» What is being asked
Return an exact copy of the data, starting at its first line and ending at the line that contains "Given: Open Main domain settings in sidebar", minus any pictures.

» Data
══════════
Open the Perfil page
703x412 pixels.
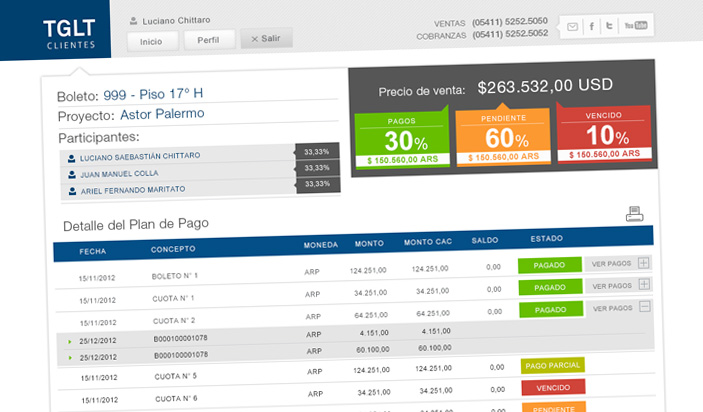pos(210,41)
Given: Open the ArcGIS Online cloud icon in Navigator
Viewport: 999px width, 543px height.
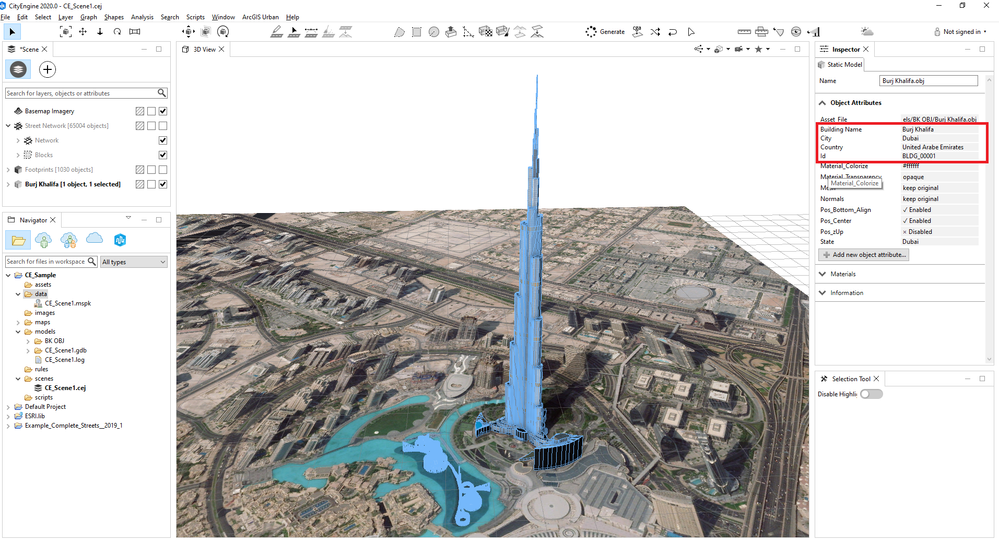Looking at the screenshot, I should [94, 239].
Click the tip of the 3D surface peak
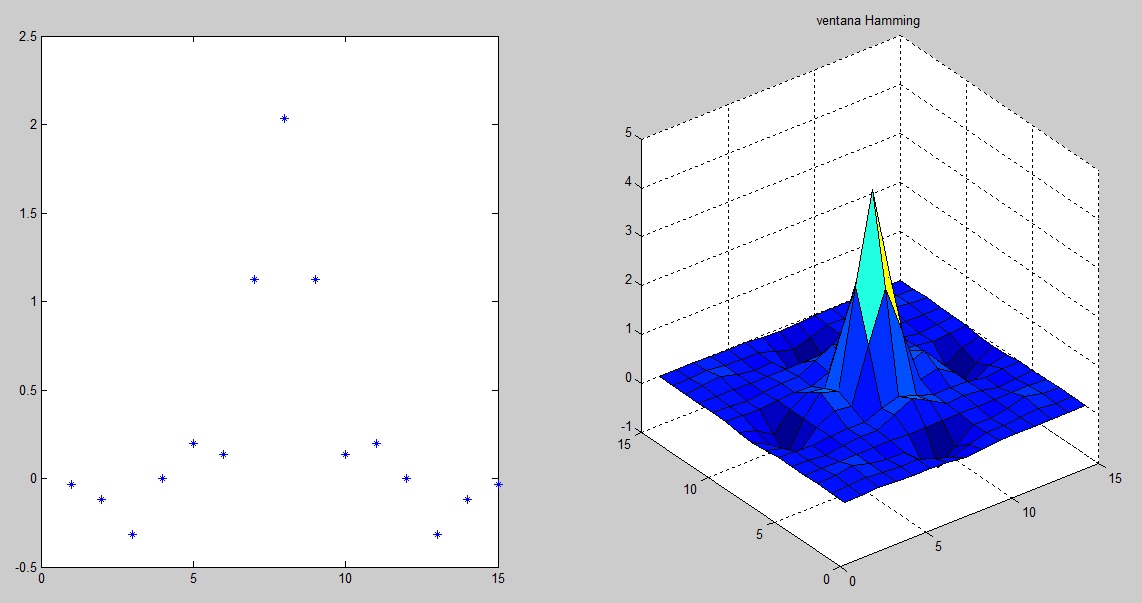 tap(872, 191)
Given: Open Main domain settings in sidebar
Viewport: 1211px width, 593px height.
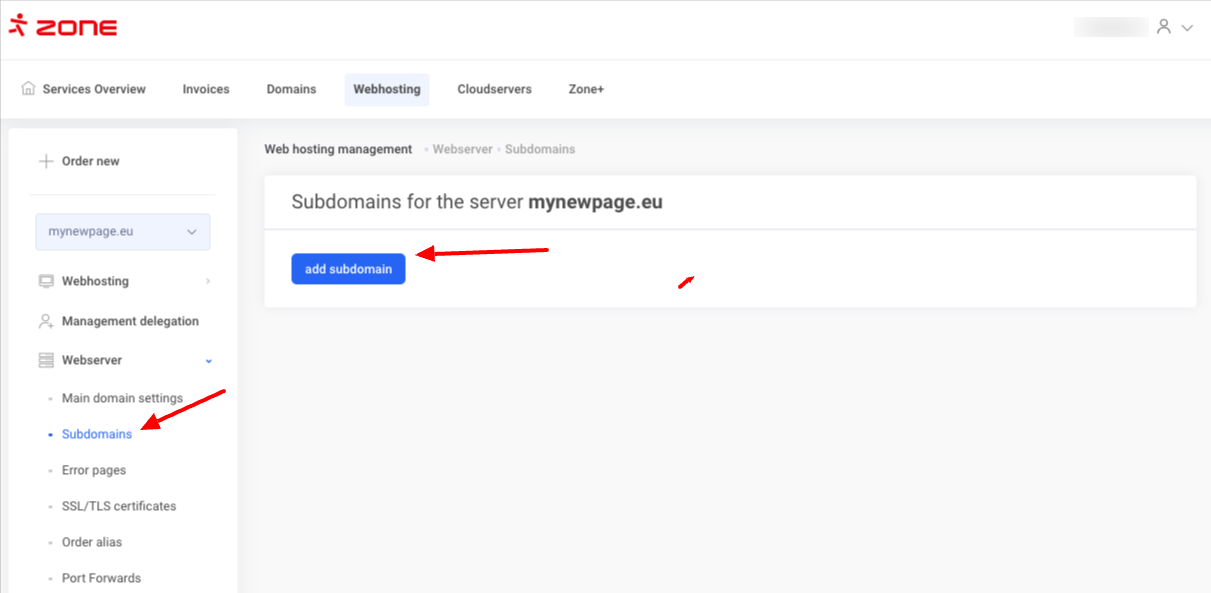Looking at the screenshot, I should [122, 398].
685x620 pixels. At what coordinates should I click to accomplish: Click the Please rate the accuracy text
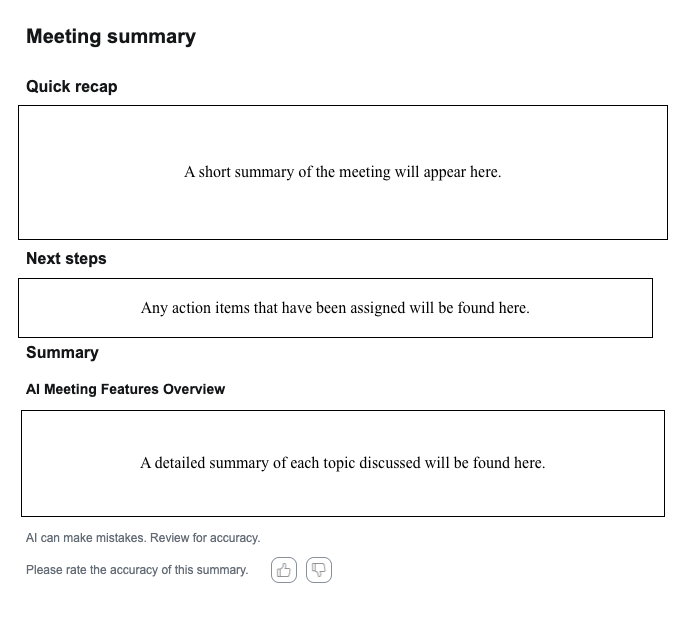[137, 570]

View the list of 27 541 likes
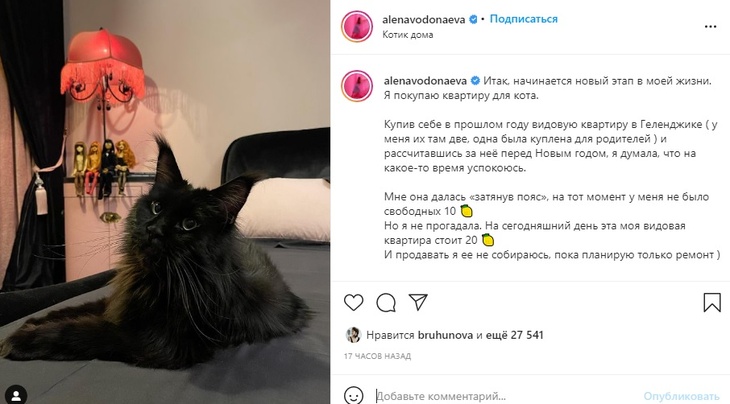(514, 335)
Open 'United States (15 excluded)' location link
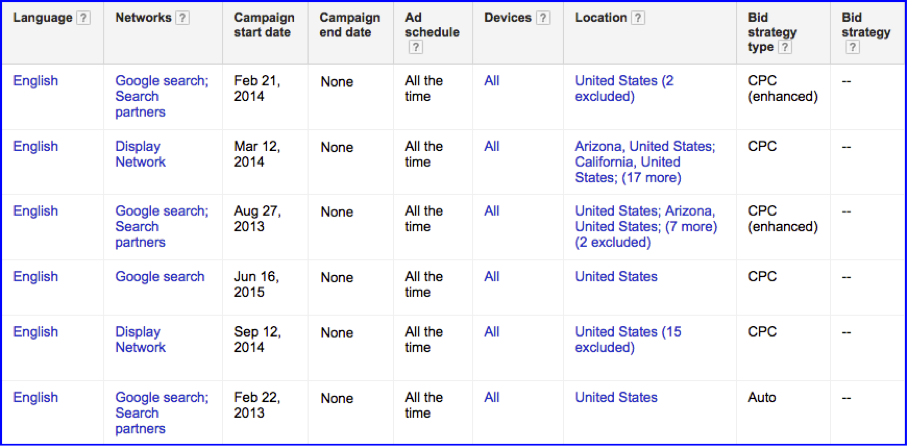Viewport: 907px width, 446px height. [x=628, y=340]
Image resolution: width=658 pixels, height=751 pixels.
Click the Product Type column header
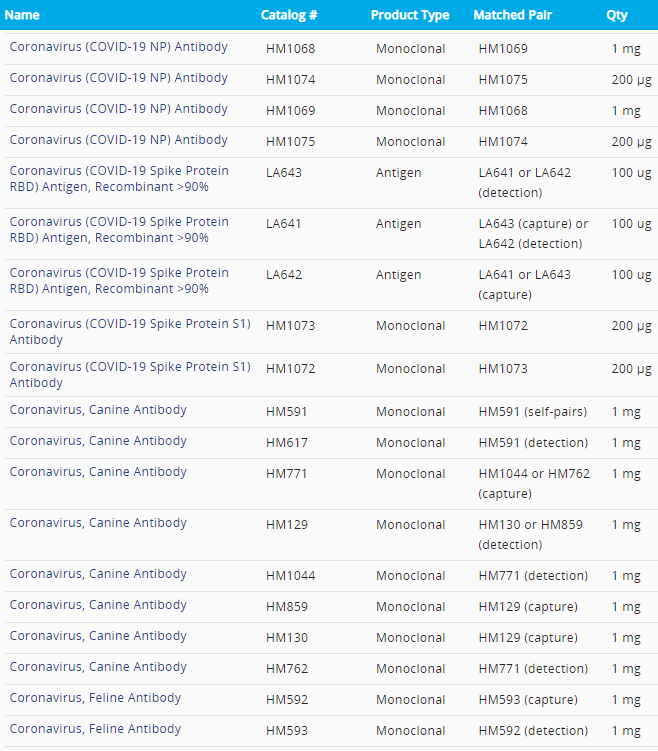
══════════
» Solution for this task
Open the Perfil page
703x412 pixels.
pos(210,41)
Given: Open the ArcGIS Online cloud icon in Navigator
Viewport: 999px width, 543px height.
Looking at the screenshot, I should [94, 239].
Click the tip of the 3D surface peak
 tap(872, 191)
Given: Open Main domain settings in sidebar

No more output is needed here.